Lo schieramento antivivisezionista è ancora lacerato al suo interno e si fatica a trovare un punto di equilibrio (se mai ce ne possa essere uno) fra le tesi etiche e quelle scientifiche. Si riuscirà mai a trovare unità nella lotta alla vivisezione?

Spero di sì. Ma qui bisogna chiarirsi. Stiamo parlando di un movimento politico liberazionista o di un gruppo di metodologi della scienza? Perché, se vale la prima opzione, allora le tesi non possono che essere etiche e politiche: la critica alla sperimentazione animale è parte di una critica più ampia alla mercificazione biocapitalista dei corpi e allo sfruttamento/controllo della nuda vita, in cui sono presi sia gli animali umani che gli altri animali. Se invece vale la seconda, ossia si tratta di un gruppo di scienziati che per motivi d’ordine tecnico, cioè ancora umano, troppo umano, si oppongono alla sperimentazione sugli animali, non possiamo che invitarli a partecipare a tutte le attività della scienza (andare in laboratorio, fare esperimenti, pubblicare, trovare cure, vincere concorsi universitari) e sperare che poi siano così efficaci da convincere i loro colleghi a sospendere questa pratica in quanto inutile o dannosa. In seguito, al pari di tutti gli altri cittadini, potranno o meno unirsi a noi, ossia ad un movimento politico liberazionista, per rifare il resto del mondo, dagli allevamenti ai mattatoi, dagli zoo ai circhi, ecc., ecc., ecc.

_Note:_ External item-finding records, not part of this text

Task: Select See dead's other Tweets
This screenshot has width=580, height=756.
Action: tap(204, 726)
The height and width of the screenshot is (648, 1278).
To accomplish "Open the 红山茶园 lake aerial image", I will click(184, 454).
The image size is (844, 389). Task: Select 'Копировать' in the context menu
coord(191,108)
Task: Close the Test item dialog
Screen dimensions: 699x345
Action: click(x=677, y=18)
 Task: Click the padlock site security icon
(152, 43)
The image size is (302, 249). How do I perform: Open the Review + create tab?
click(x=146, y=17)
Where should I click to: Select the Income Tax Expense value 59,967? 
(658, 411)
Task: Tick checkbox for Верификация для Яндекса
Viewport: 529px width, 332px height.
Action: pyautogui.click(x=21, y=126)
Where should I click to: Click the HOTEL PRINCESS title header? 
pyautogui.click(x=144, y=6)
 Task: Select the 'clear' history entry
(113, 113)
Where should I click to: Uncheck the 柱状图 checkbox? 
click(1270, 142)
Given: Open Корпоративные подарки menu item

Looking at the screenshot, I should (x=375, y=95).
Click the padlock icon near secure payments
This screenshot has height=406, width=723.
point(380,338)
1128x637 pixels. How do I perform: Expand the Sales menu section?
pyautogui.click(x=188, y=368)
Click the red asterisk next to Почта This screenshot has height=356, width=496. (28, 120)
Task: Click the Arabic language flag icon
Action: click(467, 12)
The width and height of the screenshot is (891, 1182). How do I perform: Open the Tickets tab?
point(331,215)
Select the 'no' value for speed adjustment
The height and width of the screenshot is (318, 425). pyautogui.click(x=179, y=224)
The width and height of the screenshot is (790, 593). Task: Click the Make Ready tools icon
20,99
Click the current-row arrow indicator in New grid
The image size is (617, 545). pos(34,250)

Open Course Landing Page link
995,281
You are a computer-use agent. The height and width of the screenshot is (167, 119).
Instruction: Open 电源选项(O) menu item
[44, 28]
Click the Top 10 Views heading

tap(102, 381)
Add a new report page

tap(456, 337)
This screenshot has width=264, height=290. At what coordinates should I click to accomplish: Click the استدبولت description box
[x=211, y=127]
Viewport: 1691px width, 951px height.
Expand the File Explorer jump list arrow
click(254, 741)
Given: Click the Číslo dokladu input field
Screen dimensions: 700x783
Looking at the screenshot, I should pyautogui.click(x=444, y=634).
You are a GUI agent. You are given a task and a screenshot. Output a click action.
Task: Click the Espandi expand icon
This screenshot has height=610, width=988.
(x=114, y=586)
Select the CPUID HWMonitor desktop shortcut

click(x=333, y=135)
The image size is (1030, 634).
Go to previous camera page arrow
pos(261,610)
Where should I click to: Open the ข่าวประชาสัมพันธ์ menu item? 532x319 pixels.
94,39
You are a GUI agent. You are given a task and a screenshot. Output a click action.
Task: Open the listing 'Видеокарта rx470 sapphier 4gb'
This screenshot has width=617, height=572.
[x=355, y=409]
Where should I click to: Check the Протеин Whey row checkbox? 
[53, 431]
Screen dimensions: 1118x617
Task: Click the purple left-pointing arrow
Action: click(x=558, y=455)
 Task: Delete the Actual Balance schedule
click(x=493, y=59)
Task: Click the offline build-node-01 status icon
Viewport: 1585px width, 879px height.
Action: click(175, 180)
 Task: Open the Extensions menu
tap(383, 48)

In un’Europa sempre più indifferente alla sorte dei più deboli (umani e non umani) è possibile credere ancora in un progresso morale della nostra civiltà che possa coinvolgere anche gli animali prigionieri negli stabulari?

Che fare altrimenti? Andiamo tutt* a casa a vederci un bel programma di intrattenimento televisivo? Questa sfiducia è la presa d’atto della forza del potere o è lo stratagemma del potere per accrescere la sua forza e la nostra disperazione?

Mors tua, vita mea” è l’argomentazione più utilizzata a difesa della sperimentazione animale. Una questione che in molti considerano insormontabile e che, forse per questo motivo, scelgono di saltare a piè pari. Il fatto di non affrontare un nodo così importante della questione crea un vuoto incolmabile che spesso viene eluso aggrappandosi, come ultima spiaggia, alle argomentazioni dell’antivivisezionismo scientifico (AVS) per poter controbattere. Come ti poni tu di fronte a questa questione?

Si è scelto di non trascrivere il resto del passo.